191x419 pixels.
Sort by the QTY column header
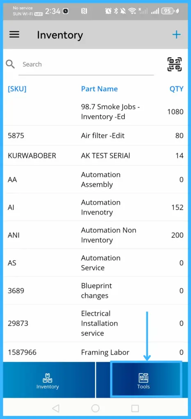[x=177, y=89]
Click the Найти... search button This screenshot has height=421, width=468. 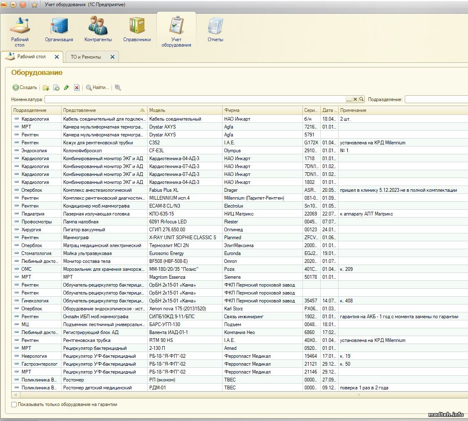[98, 88]
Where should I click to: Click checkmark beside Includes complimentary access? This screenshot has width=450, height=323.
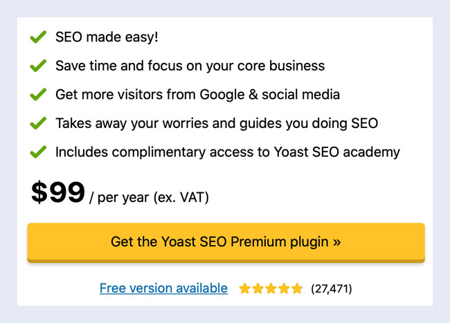click(x=38, y=152)
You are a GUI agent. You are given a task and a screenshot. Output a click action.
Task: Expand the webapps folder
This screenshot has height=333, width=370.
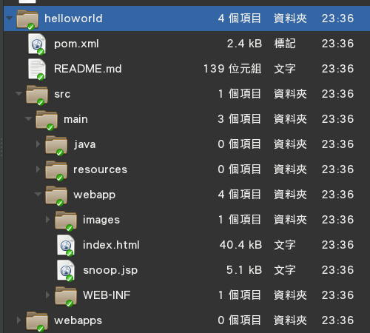point(19,320)
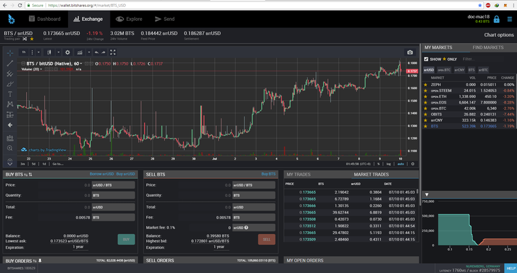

◆ Exercise ◆
Set down word for word every line from the line containing "Where should I" through the last line of the entries, and nothing more; no pictures.

◆ Task result ◆
Where should I click to: Click checkmark beside Includes complimentary access? This screenshot has width=450, height=323.
click(x=38, y=152)
You are a GUI agent. You are given a task and a screenshot. Output a click action.
Task: Expand the webapps folder
This screenshot has height=333, width=370.
point(19,320)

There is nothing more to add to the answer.